Knack und Back-Comedy

Wenn sie mit sicherem Gespür neurotische Frauentypen verkörpert, ist Anke Engelke immer noch am besten: Ihre neues Solo „Ladykracher“ reanimiert die germanische Sketchparade (22.15 Uhr, Sat.1)

von JAN-RÜDIGER VOGLER

Die neue Show von Anke Engelke scheint sich einig: „Ladykracher“ ist wie „Smack the Pony“ oder wie „Sex and the City“ oder war es doch eher wie „Golden Girls“? Egal, auf jeden Fall wie irgend etwas anderes mit Frauen, was irgendwie lustig ist. Die obligatorischen, überall nachzulesenden Vergleiche mit Bekanntem sind bei „Ladykracher“ bemüht und unoriginell.

Denn mit innovativer Serienware aus dem Land der unbegrenzten TV-Formate oder schwarzem britischen Humor hat die neue, zunächst auf 13 Folgen angelegte Reihe wenig zu tun. Und auch die Klassifizierung „Comedy-Show“ ist kaum angebracht. Im Gegenteil: “Ladykracher“ ist eine klassische Sketch-Parade germanischer Prägung. Im Knack-und-Back-Verfahren wird ein „gespielter Witz“ an den anderen gereiht. Wenn den Ankündigungen des Senders Glauben geschenkt werden kann, dann schlüpft die Komödiantin in fulminante 250 Frauenrollen – vom alternativen Blondchen, das „gern mal’n Farbigen, also’n Schwarzen kennen lernen“ möchte, „jetzt gar nicht wegen der Geschichten, die man so hört“, sondern wegen „dem großen Schwanz, näh“, bis zur stöckelnden Boutique-Tusse, die für ein paar Schuhe schon mal eine infantile Schrei-und-heul-Nummer hinlegt.

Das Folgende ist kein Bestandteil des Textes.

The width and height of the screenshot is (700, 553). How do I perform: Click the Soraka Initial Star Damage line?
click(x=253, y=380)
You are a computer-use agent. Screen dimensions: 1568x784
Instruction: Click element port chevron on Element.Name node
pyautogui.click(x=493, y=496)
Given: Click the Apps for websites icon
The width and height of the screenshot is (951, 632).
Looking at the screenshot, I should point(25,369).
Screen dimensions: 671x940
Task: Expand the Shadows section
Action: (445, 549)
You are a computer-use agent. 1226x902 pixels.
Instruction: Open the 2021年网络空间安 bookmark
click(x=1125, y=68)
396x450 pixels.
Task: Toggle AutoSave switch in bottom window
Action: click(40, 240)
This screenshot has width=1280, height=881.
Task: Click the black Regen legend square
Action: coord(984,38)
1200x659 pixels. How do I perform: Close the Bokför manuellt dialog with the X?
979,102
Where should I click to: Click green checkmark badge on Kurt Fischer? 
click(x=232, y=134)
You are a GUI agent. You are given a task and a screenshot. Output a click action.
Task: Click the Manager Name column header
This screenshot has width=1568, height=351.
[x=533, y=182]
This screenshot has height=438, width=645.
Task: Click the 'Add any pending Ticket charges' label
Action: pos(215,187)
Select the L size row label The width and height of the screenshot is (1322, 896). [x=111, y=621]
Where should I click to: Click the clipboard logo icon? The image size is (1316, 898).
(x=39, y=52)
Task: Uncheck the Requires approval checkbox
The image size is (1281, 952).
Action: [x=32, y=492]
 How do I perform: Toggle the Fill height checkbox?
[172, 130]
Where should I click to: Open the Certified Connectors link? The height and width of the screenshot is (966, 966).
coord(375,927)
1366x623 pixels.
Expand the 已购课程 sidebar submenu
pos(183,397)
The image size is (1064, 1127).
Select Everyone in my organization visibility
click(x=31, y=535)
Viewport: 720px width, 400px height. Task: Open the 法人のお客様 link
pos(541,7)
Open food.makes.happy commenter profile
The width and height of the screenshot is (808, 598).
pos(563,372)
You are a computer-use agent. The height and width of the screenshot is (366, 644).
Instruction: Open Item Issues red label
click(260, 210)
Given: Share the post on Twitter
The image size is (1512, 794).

Diese große Bandbreite ist wichtig, damit die Rohrkrepierer nicht so auffallen. Denn davon gibt es eine ganze Reihe, was aber nicht weiter schlimm ist, weil ja schon der nächste Gag wartet, der einem vielleicht die Tränen in die Augen treibt. Vom herrlichen Klamauk bis zum dämlichen Witz ist alles dabei: nackte Räuber, Polizisten in Stöckelschuhen, tiefgreifende Beziehungsgespräche in der Achterbahn und Gäste, die ganz selbstverständlich mit einer Ohrfeige statt einem Händedruck begrüßt werden. Vieles ist niveaulos, manches voller schrägem Witz.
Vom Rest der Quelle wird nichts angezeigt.